⟨

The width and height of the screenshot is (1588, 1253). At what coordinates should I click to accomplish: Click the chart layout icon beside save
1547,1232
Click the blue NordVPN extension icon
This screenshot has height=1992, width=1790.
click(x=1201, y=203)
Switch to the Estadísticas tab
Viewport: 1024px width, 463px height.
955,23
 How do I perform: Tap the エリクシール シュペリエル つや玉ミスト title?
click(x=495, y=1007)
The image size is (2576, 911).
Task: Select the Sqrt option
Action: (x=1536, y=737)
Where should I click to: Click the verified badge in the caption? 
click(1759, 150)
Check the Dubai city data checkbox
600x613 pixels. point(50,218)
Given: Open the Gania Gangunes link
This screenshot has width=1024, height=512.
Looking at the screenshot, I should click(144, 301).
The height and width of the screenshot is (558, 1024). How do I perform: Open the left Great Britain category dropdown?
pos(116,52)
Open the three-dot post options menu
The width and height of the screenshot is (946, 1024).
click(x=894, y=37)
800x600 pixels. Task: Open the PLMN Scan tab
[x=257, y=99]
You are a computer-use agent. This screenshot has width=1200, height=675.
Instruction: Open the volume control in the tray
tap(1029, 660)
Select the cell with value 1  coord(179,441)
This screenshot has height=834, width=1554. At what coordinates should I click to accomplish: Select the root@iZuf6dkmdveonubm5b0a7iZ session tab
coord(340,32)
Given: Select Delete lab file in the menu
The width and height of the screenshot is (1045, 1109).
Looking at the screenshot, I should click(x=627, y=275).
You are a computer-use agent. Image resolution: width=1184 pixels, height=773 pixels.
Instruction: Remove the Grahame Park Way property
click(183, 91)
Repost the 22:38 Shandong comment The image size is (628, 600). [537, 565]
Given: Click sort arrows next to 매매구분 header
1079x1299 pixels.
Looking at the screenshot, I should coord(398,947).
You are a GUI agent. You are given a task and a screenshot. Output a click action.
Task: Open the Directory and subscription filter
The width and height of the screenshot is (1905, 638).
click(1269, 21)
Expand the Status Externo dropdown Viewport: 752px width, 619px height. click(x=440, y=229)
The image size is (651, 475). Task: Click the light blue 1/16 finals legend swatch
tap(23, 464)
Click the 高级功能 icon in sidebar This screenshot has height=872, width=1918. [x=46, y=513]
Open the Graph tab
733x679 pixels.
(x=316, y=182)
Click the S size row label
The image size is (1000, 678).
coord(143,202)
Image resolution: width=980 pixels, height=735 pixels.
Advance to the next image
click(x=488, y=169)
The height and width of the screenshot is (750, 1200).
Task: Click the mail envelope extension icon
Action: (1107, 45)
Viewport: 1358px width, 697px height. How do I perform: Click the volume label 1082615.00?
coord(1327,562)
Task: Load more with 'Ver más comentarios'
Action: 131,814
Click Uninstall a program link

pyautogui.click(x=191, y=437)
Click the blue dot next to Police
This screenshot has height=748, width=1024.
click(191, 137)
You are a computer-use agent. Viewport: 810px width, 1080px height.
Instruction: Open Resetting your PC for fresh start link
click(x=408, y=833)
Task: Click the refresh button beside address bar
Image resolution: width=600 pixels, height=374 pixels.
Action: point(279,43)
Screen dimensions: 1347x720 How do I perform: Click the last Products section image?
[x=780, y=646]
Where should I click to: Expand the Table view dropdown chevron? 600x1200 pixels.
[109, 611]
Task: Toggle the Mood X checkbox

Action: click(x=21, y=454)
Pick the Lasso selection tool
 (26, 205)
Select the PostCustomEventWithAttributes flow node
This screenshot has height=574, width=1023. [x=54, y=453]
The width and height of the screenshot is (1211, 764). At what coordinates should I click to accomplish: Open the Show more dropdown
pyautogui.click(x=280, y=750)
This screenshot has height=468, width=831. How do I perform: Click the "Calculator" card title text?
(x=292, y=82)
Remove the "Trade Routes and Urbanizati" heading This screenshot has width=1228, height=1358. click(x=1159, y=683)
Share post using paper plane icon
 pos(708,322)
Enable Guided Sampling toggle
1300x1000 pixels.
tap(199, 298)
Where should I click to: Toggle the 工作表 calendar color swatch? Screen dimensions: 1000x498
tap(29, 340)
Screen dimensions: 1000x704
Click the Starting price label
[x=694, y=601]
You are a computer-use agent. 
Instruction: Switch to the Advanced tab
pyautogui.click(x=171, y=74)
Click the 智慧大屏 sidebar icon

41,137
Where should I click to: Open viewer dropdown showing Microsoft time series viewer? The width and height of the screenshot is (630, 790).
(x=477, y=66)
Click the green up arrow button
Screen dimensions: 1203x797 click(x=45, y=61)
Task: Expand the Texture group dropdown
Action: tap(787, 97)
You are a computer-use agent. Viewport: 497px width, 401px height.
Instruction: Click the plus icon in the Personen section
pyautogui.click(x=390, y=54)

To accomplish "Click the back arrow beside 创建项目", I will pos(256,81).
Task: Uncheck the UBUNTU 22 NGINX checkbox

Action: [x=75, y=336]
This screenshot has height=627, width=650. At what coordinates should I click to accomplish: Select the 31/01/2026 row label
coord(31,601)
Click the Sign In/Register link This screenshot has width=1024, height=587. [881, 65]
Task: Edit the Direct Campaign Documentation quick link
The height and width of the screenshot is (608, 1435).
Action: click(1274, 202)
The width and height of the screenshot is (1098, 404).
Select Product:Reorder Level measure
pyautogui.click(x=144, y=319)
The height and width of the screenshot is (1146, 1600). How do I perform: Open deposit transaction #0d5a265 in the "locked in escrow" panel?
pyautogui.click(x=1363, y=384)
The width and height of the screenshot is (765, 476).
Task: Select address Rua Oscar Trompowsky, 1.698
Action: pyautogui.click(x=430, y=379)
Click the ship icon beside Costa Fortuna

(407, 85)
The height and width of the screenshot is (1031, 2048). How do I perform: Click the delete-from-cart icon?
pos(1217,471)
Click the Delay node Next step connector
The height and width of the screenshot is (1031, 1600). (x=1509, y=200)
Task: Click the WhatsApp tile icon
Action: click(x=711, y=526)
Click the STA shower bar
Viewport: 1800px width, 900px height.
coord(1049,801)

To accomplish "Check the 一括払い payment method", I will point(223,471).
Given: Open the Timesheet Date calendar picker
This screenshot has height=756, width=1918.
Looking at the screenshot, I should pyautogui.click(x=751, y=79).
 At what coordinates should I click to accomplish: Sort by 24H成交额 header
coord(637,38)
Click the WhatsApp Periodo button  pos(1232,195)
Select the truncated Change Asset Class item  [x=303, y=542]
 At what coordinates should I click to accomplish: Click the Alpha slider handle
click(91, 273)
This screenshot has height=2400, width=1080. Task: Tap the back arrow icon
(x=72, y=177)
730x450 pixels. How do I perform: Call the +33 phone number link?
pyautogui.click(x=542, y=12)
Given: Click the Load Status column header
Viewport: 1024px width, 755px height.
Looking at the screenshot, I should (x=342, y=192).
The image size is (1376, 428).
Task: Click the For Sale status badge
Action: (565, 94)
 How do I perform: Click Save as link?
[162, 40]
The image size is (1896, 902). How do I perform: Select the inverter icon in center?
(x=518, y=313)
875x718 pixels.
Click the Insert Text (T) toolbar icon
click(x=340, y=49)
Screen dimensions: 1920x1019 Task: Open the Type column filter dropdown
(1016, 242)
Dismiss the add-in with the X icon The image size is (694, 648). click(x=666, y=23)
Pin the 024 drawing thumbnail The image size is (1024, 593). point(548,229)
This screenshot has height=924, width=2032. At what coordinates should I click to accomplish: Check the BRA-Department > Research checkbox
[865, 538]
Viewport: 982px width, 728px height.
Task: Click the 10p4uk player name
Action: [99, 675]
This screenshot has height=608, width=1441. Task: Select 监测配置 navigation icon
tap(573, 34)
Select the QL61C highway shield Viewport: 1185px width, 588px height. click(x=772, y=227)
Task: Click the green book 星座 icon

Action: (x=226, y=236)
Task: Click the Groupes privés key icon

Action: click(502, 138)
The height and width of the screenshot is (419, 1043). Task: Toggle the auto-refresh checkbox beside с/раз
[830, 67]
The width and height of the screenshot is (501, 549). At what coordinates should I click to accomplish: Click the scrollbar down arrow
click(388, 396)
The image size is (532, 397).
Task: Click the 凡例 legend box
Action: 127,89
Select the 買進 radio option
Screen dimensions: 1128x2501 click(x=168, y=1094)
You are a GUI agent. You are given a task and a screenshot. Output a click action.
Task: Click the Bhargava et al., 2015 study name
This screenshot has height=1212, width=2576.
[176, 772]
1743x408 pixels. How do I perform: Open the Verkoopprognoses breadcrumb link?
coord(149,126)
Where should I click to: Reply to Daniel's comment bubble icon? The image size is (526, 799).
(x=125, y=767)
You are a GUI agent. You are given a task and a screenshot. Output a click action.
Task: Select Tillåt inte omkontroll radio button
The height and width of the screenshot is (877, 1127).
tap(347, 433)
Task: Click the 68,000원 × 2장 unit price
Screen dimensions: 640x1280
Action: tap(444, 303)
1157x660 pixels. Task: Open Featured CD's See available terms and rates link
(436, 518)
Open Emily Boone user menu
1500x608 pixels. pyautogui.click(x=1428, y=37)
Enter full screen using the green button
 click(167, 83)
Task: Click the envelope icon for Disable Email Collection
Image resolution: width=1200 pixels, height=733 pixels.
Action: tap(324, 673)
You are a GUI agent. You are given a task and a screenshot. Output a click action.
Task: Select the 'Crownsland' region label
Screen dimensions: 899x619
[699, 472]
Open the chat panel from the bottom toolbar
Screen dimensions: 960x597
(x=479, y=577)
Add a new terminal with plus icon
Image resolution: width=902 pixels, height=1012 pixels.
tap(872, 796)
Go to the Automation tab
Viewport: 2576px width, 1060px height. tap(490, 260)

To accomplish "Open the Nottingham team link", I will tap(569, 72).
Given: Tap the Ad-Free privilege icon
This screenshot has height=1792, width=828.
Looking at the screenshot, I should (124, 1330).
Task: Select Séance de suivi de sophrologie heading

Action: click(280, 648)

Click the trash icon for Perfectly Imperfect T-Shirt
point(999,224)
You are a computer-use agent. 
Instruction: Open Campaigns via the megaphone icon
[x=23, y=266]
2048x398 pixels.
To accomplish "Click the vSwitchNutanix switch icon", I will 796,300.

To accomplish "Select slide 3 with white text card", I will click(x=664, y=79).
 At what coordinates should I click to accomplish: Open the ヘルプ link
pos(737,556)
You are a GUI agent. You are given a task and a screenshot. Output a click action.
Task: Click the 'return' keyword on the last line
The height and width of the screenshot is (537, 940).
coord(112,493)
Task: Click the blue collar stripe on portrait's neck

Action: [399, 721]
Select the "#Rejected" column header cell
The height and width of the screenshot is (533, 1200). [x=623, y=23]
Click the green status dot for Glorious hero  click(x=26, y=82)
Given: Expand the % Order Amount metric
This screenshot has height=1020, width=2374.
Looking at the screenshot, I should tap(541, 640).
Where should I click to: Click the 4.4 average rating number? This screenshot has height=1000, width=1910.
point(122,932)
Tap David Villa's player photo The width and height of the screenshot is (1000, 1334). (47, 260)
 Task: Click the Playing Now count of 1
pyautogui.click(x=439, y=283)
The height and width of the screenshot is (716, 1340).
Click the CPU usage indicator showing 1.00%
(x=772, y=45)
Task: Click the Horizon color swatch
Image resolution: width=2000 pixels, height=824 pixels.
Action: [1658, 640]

⟩

Problem: Give back exactly the lines above starting at the line where "height=1358. click(x=1159, y=683)" appears and ending at the line where "The width and height of the screenshot is (1098, 404)." appears, both included, with no other lines.

Solved problem:
Remove the "Trade Routes and Urbanizati" heading This screenshot has width=1228, height=1358. click(x=1159, y=683)
Share post using paper plane icon
 pos(708,322)
Enable Guided Sampling toggle
1300x1000 pixels.
tap(199, 298)
Where should I click to: Toggle the 工作表 calendar color swatch? Screen dimensions: 1000x498
tap(29, 340)
Screen dimensions: 1000x704
Click the Starting price label
[x=694, y=601]
You are a computer-use agent. 
Instruction: Switch to the Advanced tab
pyautogui.click(x=171, y=74)
Click the 智慧大屏 sidebar icon

41,137
Where should I click to: Open viewer dropdown showing Microsoft time series viewer? The width and height of the screenshot is (630, 790).
(x=477, y=66)
Click the green up arrow button
Screen dimensions: 1203x797 click(x=45, y=61)
Task: Expand the Texture group dropdown
Action: tap(787, 97)
You are a computer-use agent. Viewport: 497px width, 401px height.
Instruction: Click the plus icon in the Personen section
pyautogui.click(x=390, y=54)

To accomplish "Click the back arrow beside 创建项目", I will pos(256,81).
Task: Uncheck the UBUNTU 22 NGINX checkbox

Action: [x=75, y=336]
This screenshot has height=627, width=650. At what coordinates should I click to accomplish: Select the 31/01/2026 row label
coord(31,601)
Click the Sign In/Register link This screenshot has width=1024, height=587. [881, 65]
Task: Edit the Direct Campaign Documentation quick link
The height and width of the screenshot is (608, 1435).
Action: click(1274, 202)
The width and height of the screenshot is (1098, 404).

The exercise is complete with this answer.